Coping Assessments

One’s ability to cope with the demands of caregiving can influence caregiver outcomes such as stress/burden (Pearlin et al., 1990).  Research in the area of coping typically focuses on identifying the different strategies that caregivers adopt when faced with the challenges of caregiving (Barush, 1988; Folkman & Lazarus, 1980; Jalowiec, et al., 1984; McCubbin et al., 1996).  Not surprisingly, different coping strategies result in different outcomes.  Understanding how people cope can help inform interventions designed to assist caregivers in their caregiving roles.

Avoidance Scale

  • Measures the degree of caregiver involvement in activities that distract them from the caregiving role.
  • 5 items
  • Braithwaite, V. (1996). Understanding stress in informal caregiving: Is burden a problem of the individual or of society? Research on Aging, 18, 139-174.

Coping Inventory

  • Measures six dimensions: care management, personal and psychological response to caregiving, interpersonal with spouse, interpersonal with others, financial, and personal health-related.  Tool initially uses open-ended responses and then the caregivers rates the effectiveness of the response on a 5-poin scale.
  • 34 items (5-point scale)
  • Barusch, A. (1988). Problems and coping strategies of elderly spouse caregivers. The Gerontologist, 28(677-685).

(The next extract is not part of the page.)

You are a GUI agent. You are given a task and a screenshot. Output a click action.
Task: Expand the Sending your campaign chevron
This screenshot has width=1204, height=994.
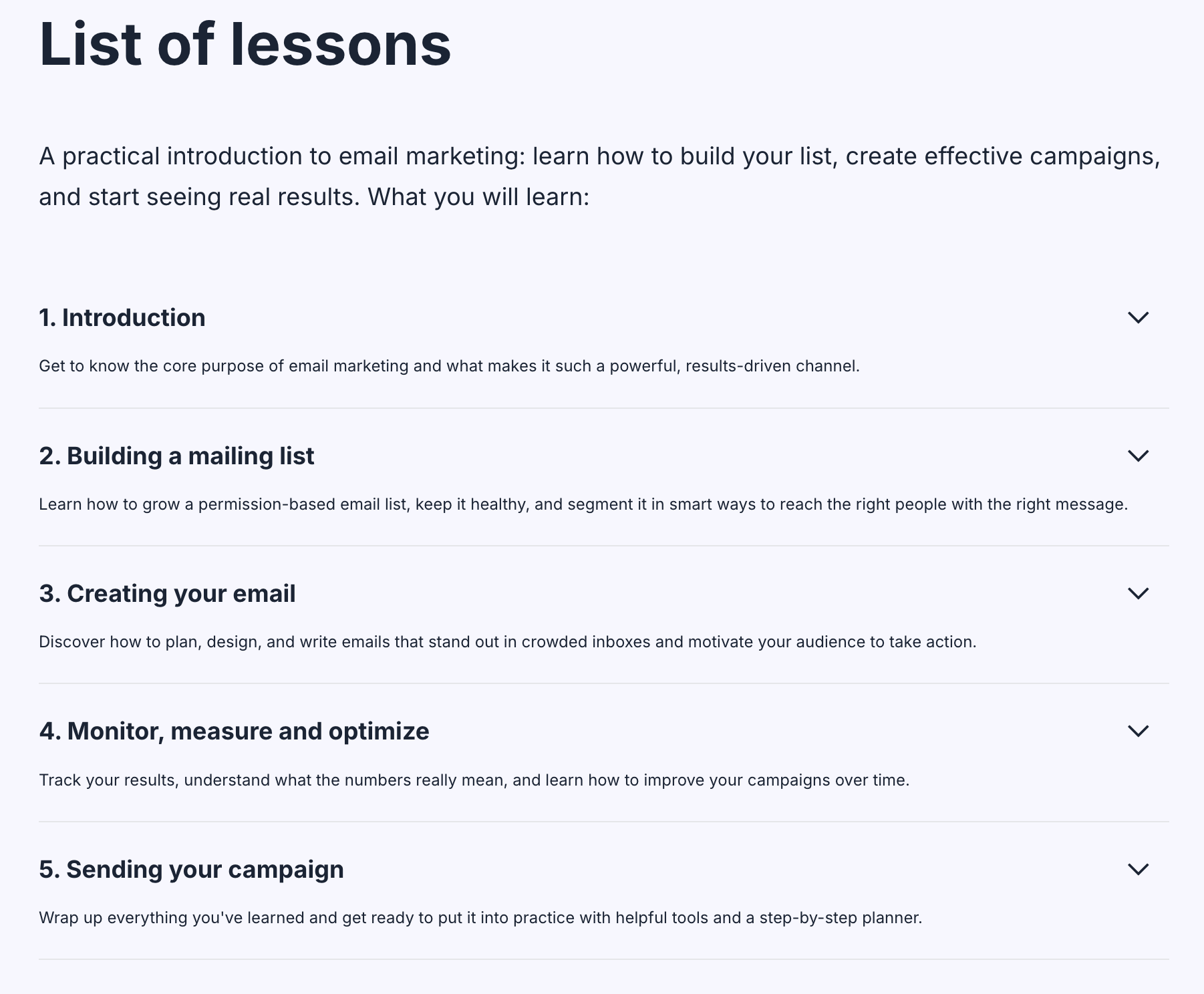[x=1138, y=869]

Coping Strategies Inventory

  • Measures six dimensions: problem-solving, help-seeking, existential growth, minimization of threat through diversional activities, fantasy, and blame.
  • 48 items (4-point scale)
  • Quayhagen, M. P., & Quayhagen, M. (1982). Coping with conflict: Measurement of age-related patterns. Research on Aging, 4, 364-377.

Family Coping Coherence Index

  • Measures sense of coherence as a coping mechanism that caregivers use when managing life changes and stresses.
  • 4-items (5-point scale)
  • McCubbin, H. I., Larsen, A., & Olsen, D. (1996). Family Coping Coherence Index. In H. I. McCubbin, A. I. Thompson & M. A. McCubbin (Eds.), Family assessment resiliency, coping and adaption: Inventories for research and practice (pp. 703-712). Madison, Wisconsin: University of Wisconsin.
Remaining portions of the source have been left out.